| Directions for this task |
Look below for the line holding "Startseite (52, 86)" and the line holding "[Red] (409, 296)". Transcribe exactly those lines and all lines between them, nothing more.

Listed entries below:

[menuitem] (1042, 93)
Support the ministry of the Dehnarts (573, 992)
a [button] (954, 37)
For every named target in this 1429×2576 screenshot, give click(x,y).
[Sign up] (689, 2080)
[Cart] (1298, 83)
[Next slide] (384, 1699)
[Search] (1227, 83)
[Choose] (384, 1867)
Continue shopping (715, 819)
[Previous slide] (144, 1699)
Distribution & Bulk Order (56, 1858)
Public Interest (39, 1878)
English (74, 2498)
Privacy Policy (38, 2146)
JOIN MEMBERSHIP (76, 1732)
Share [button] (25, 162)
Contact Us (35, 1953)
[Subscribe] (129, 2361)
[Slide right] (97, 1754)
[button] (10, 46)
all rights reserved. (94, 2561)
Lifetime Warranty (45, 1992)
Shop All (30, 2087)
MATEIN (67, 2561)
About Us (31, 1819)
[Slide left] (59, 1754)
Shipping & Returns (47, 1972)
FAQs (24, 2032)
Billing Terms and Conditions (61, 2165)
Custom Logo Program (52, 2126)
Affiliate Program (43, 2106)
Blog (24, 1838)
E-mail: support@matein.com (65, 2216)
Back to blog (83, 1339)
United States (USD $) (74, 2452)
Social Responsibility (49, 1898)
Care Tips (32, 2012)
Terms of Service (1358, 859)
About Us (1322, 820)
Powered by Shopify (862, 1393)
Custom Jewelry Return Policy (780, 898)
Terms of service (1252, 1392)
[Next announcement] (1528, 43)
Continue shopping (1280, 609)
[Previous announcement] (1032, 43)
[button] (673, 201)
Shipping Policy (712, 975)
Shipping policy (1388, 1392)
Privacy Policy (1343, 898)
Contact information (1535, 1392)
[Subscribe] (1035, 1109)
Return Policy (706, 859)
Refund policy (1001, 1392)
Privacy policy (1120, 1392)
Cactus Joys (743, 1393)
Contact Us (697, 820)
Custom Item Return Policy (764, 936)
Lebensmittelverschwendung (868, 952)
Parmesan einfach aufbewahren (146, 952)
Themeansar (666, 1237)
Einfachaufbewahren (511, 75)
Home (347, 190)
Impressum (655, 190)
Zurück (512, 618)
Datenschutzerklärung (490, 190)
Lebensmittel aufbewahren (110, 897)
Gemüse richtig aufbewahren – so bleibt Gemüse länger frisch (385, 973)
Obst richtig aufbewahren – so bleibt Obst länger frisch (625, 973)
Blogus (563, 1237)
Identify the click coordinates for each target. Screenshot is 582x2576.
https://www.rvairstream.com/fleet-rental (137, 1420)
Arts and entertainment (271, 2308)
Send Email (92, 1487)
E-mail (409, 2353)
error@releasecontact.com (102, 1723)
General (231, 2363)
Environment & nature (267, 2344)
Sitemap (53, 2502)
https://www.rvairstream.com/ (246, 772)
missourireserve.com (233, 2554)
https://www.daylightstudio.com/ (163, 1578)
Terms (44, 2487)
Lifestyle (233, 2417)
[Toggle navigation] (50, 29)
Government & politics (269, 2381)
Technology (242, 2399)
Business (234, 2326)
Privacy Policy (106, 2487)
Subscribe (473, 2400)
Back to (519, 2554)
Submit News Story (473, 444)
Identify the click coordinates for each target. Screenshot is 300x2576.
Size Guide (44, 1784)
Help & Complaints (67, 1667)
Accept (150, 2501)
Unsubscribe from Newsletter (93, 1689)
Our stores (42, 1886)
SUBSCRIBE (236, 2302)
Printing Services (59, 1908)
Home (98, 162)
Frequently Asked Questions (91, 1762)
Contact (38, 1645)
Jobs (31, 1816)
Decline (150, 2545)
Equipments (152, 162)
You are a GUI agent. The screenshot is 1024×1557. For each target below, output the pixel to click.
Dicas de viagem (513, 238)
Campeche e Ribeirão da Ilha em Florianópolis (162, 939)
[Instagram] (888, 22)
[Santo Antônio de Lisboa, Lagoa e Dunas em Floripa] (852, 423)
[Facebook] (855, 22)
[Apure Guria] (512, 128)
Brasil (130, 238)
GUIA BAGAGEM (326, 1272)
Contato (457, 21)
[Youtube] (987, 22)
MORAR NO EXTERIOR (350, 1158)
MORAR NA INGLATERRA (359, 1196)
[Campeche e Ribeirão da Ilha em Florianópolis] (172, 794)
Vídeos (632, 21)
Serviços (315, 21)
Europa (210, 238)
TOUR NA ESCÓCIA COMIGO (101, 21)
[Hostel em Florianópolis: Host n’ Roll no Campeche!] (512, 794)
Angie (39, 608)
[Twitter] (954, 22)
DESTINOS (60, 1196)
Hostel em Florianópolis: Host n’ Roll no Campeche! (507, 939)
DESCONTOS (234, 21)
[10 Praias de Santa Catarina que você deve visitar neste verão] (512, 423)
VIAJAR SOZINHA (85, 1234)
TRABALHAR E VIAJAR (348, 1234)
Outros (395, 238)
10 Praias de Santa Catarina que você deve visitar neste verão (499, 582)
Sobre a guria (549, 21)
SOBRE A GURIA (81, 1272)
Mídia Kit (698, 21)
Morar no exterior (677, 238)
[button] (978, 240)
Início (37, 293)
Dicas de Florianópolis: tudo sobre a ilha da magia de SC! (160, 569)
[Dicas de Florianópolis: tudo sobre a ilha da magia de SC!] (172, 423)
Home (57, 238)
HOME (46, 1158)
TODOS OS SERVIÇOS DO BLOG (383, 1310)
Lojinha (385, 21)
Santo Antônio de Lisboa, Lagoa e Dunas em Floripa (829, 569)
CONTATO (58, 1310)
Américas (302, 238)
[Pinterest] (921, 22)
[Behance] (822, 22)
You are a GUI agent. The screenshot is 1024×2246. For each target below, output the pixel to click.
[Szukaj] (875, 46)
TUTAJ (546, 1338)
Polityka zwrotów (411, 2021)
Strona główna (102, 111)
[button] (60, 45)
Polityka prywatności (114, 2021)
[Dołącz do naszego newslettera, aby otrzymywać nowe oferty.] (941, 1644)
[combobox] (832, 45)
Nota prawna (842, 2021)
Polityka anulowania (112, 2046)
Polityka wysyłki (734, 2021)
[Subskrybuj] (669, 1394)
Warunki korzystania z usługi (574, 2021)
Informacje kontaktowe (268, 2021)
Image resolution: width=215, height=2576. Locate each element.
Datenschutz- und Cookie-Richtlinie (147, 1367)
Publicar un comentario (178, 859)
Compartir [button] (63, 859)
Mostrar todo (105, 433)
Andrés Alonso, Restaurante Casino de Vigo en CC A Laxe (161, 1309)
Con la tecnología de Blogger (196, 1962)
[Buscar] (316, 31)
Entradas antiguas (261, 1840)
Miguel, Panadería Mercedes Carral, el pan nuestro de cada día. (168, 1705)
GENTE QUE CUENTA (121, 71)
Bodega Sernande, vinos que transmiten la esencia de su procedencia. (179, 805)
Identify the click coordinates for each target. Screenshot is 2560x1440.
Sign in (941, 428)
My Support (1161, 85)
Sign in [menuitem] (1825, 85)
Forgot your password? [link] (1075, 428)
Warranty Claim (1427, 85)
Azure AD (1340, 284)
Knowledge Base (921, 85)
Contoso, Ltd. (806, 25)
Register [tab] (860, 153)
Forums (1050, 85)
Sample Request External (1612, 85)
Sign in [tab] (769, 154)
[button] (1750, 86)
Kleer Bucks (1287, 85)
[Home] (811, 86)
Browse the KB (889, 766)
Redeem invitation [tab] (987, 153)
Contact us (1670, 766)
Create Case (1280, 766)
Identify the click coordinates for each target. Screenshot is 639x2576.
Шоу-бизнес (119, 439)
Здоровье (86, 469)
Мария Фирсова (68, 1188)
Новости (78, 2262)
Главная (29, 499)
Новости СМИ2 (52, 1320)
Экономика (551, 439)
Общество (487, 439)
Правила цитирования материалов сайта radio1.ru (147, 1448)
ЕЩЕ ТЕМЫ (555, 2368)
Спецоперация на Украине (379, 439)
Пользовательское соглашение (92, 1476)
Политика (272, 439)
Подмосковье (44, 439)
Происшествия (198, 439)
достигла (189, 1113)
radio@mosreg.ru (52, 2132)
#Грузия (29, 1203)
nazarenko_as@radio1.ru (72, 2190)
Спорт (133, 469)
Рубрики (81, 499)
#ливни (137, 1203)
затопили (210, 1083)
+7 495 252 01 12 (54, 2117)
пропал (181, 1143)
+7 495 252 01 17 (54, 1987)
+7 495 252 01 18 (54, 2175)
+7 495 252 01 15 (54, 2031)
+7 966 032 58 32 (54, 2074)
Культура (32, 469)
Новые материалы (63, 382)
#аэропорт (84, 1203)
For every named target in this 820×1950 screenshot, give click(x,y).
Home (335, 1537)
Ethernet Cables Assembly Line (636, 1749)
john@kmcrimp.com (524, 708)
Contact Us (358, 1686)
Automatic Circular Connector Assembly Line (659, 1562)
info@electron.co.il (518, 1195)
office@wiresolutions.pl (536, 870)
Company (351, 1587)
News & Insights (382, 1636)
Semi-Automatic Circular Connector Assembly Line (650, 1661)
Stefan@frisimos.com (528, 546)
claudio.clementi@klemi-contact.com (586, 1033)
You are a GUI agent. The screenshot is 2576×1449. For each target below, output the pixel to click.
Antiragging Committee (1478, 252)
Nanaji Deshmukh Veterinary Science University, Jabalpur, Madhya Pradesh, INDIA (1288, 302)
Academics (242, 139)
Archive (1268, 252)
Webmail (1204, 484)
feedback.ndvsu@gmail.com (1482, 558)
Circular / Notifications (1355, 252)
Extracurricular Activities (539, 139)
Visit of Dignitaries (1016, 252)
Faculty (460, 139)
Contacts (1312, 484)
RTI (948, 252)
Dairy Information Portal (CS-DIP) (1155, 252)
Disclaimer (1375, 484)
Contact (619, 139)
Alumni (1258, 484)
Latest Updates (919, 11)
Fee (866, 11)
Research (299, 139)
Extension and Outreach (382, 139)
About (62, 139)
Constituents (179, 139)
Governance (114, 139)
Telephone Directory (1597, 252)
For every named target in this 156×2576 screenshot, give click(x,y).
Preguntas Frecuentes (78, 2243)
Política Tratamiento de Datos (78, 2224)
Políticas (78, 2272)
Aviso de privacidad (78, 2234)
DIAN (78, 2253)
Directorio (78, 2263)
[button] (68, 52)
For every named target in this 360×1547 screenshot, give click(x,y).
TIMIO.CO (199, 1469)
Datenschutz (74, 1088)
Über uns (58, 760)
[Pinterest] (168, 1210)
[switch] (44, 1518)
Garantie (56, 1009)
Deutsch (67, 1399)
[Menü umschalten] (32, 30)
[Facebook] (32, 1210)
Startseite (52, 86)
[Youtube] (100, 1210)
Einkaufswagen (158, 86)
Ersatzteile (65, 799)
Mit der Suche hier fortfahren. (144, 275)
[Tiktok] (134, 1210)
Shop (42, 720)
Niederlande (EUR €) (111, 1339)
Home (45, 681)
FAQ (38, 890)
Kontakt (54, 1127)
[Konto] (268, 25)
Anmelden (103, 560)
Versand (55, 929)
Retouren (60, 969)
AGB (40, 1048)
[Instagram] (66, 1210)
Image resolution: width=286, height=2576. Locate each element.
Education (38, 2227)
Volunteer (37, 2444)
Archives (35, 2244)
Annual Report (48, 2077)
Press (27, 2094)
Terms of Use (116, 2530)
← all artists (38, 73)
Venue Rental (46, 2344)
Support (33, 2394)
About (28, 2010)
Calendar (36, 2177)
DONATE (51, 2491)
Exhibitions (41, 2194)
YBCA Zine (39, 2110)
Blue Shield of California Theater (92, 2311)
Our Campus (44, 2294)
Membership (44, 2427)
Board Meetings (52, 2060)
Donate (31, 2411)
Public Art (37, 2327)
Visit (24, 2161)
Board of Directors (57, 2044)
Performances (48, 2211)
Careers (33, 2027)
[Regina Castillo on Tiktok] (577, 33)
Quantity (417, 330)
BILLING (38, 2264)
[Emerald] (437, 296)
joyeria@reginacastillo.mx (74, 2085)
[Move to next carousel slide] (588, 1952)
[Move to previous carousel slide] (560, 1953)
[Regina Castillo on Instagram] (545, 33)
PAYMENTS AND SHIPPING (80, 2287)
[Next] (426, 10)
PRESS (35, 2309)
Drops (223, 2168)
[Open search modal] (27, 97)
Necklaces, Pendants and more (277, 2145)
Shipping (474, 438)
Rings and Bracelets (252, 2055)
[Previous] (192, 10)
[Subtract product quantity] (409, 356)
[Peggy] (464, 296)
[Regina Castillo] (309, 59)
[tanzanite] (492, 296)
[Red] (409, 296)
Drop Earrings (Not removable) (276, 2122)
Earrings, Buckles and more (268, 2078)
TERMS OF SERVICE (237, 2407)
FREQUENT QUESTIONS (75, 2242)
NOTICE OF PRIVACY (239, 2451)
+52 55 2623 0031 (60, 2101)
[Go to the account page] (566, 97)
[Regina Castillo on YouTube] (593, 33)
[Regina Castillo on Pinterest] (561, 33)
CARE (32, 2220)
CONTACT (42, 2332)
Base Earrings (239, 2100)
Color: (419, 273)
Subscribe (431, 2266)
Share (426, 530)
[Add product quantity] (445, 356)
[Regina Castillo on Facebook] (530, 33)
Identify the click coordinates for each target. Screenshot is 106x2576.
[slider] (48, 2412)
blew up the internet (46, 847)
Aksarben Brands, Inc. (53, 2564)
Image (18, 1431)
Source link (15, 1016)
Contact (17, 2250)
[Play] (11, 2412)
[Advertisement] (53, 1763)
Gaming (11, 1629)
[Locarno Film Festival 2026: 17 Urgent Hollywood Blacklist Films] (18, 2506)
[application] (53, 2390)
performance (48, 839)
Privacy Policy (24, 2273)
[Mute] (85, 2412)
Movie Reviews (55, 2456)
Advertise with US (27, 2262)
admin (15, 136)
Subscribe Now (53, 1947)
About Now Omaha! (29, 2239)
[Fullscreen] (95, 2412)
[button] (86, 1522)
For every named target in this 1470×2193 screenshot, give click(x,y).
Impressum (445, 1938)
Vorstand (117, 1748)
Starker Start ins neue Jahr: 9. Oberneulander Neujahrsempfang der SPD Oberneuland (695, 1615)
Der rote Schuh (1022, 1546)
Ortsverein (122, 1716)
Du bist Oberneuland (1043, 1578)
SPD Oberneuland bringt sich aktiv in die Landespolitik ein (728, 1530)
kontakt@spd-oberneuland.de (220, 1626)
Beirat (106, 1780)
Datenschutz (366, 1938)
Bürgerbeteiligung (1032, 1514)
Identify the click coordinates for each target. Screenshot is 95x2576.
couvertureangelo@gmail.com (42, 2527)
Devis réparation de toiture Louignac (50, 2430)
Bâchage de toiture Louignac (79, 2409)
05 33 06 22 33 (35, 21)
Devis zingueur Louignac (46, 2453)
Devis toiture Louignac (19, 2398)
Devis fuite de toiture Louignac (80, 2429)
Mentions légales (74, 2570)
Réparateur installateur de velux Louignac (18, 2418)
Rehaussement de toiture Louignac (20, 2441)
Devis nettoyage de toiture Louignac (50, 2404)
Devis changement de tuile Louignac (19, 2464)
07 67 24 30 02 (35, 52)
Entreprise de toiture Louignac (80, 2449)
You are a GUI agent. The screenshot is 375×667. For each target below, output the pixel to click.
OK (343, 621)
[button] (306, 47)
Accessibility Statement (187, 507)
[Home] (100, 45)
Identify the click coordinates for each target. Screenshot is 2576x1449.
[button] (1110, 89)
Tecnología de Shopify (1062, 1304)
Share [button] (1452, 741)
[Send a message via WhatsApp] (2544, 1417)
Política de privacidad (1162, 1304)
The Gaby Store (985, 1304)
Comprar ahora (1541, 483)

End of Listed entries.

| Solution |
Startseite (52, 86)
[Youtube] (100, 1210)
Einkaufswagen (158, 86)
Ersatzteile (65, 799)
Mit der Suche hier fortfahren. (144, 275)
[Tiktok] (134, 1210)
Shop (42, 720)
Niederlande (EUR €) (111, 1339)
Home (45, 681)
FAQ (38, 890)
Kontakt (54, 1127)
[Konto] (268, 25)
Anmelden (103, 560)
Versand (55, 929)
Retouren (60, 969)
AGB (40, 1048)
[Instagram] (66, 1210)
Image resolution: width=286, height=2576. Locate each element.
Education (38, 2227)
Volunteer (37, 2444)
Archives (35, 2244)
Annual Report (48, 2077)
Press (27, 2094)
Terms of Use (116, 2530)
← all artists (38, 73)
Venue Rental (46, 2344)
Support (33, 2394)
About (28, 2010)
Calendar (36, 2177)
DONATE (51, 2491)
Exhibitions (41, 2194)
YBCA Zine (39, 2110)
Blue Shield of California Theater (92, 2311)
Our Campus (44, 2294)
Membership (44, 2427)
Board Meetings (52, 2060)
Donate (31, 2411)
Public Art (37, 2327)
Visit (24, 2161)
Board of Directors (57, 2044)
Performances (48, 2211)
Careers (33, 2027)
[Regina Castillo on Tiktok] (577, 33)
Quantity (417, 330)
BILLING (38, 2264)
[Emerald] (437, 296)
joyeria@reginacastillo.mx (74, 2085)
[Move to next carousel slide] (588, 1952)
[Move to previous carousel slide] (560, 1953)
[Regina Castillo on Instagram] (545, 33)
PAYMENTS AND SHIPPING (80, 2287)
[Next] (426, 10)
PRESS (35, 2309)
Drops (223, 2168)
[Open search modal] (27, 97)
Necklaces, Pendants and more (277, 2145)
Shipping (474, 438)
Rings and Bracelets (252, 2055)
[Previous] (192, 10)
[Subtract product quantity] (409, 356)
[Peggy] (464, 296)
[Regina Castillo] (309, 59)
[tanzanite] (492, 296)
[Red] (409, 296)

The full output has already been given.